• _ЧТО НУЖНО СДЕЛАТЬ_
Ответьте на вопросы по фрагменту текста, приведенному ниже.
1. Сколько лет недавно исполнилось Владимиру Дашкевичу?
2. Как называется книга, которую недавно выпустил Дашкевич?
3. Из каких четырех фаз, по словам Дашкевича, состояла мелодия?

• _ФРАГМЕНТ ТЕКСТА_
##########

Владимир Дашкевич: «Попса превращает наш мир в котел ненависти»

Денис БОЧАРОВ

29.01.2014

Пам-парам-пам-пара-папапам... Невозможно представить любимый всеми телефильм про Шерлока Холмса и доктора Ватсона без величественной музыки Владимира Дашкевича, предваряющей каждую серию. Недавно создателю этого шедевра (также ответственному за музыкальное сопровождение к не менее знаменитым картинам «Бумбараш», «Зимняя вишня», «Собачье сердце» и многим другим) исполнилось 80 лет. Корреспондент «Культуры» побывал в гостях у Владимира Сергеевича.   

культура: Над какими проектами сегодня трудитесь?  
Дашкевич: Работы хватает. Три срочных заказа. Постоянно общаюсь с директором картины «Депортация». На днях должна состояться запись музыки в сопровождении симфонического оркестра и хора Владимира Минина. Кроме того, в Новосибирске готовится постановка мюзикла «Зойкина квартира», работаю в сотрудничестве с Юлием Кимом. Еще есть заказ сценариста Ивана Толстого к его проекту «Прогулки по Праге». Это если говорить о том, что не терпит отлагательств. Помимо того, пишу большую оперу «Царь Давид». Недавно закончена виолончельная соната, отпечатана партитура к опере «Ревизор». Завершил балет «Шерлок Холмс». Который, конечно, основан на музыке из телесериала. 

культура: Но ведь и это еще не все: слышал, Вы недавно написали книгу?
Дашкевич: Совершенно верно. Она выпущена буквально на днях и называется «Великое культурное одичание». 

культура: Звучит интригующе...
Дашкевич: Историю можно разделить на два основных периода. Первый — дословесный, когда люди пользовались интонационным языком: мычали, рычали, стонали, орали и так далее. Потом, благодаря шаманам с их барабанами и бубнами, появился ритм. Далее наступил словесный период: возникла музыкально-поэтическая интонация — то, что мы называем песней. Человек, постепенно выпевая труднопроизносимые слова (потому что речевого отдела мозга как такового еще не было), заложил основы речи. После того как люди овладели словом, наступил этап музыкальной профессионализации. Флейтисты, певцы и барабанщики сделали песню ремеслом. Дальше появилась гармония, как противостояние консонансов и диссонансов. За ней пришла мелодия, которая состояла из четырех фаз: тезис, антитезис, кризис и синтез. Лучше всех эту негласную формулу мелодии выразил Пушкин. Судите сами: «Я помню чудное мгновенье» — тезис. «Передо мной явилась ты» — антитезис. «Как мимолетное виденье» — кризис. «Как гений чистой красоты» — синтез. В такой мелодической формуле написаны десятки тысяч песен.

##########

• _ВЫБРАННЫЕ СТРОКИ_

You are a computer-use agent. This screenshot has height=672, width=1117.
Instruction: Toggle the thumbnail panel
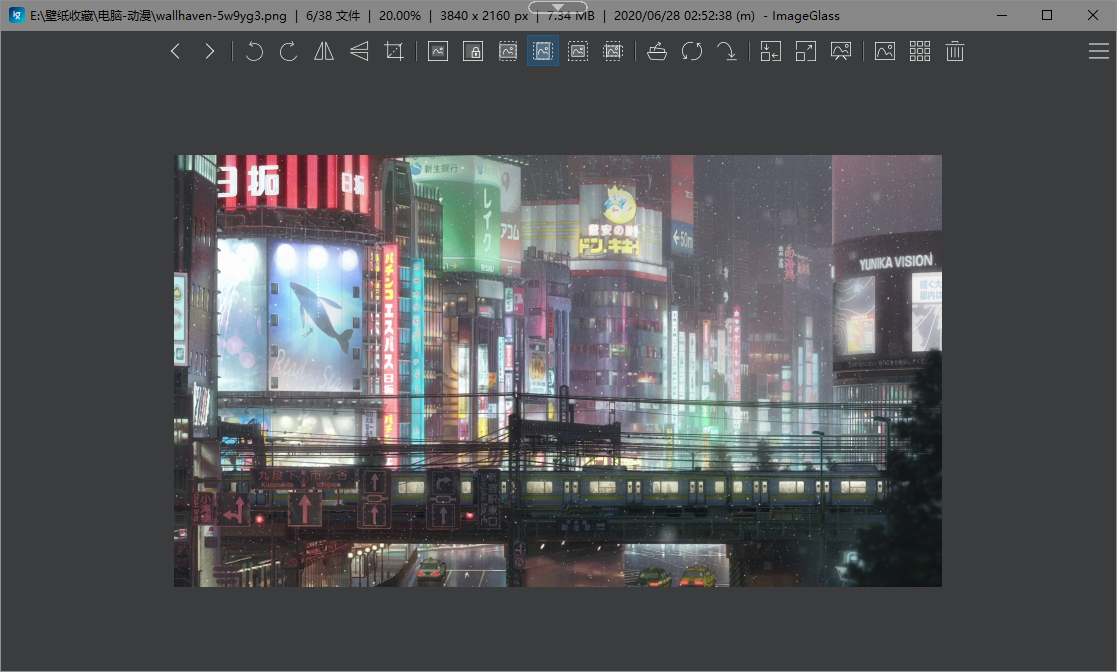(885, 51)

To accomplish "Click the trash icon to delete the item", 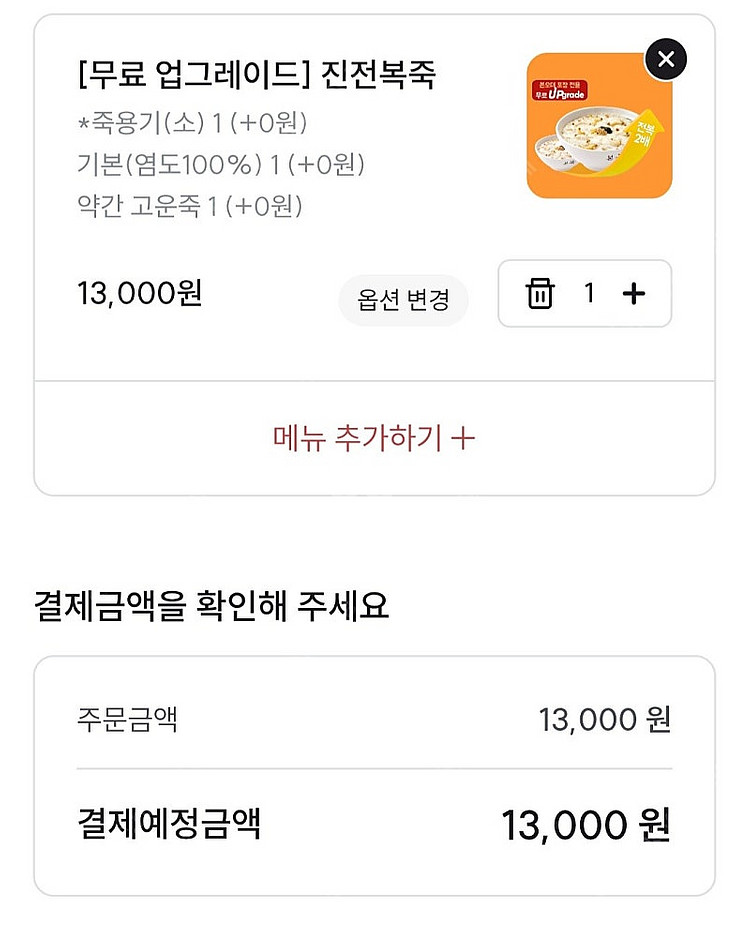I will coord(540,294).
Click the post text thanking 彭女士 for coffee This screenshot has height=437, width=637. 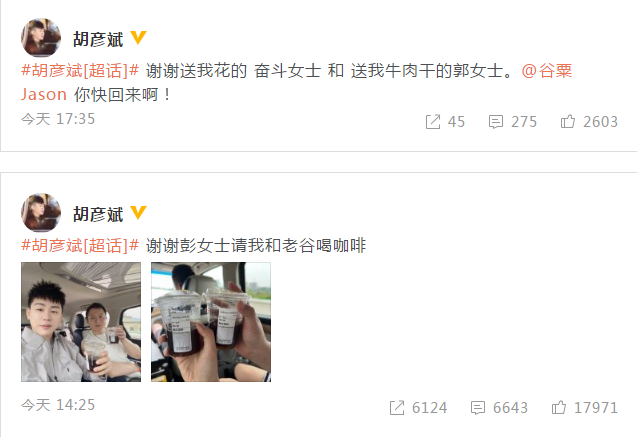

##########

• _ПИСЬМЕННЫЙ ОТВЕТ_
1. Владимиру Дашкевичу исполнилось 80 лет.
2. Книга называется «Великое культурное одичание».
3. Мелодия состояла из четырех фаз: тезис, антитезис, кризис и синтез.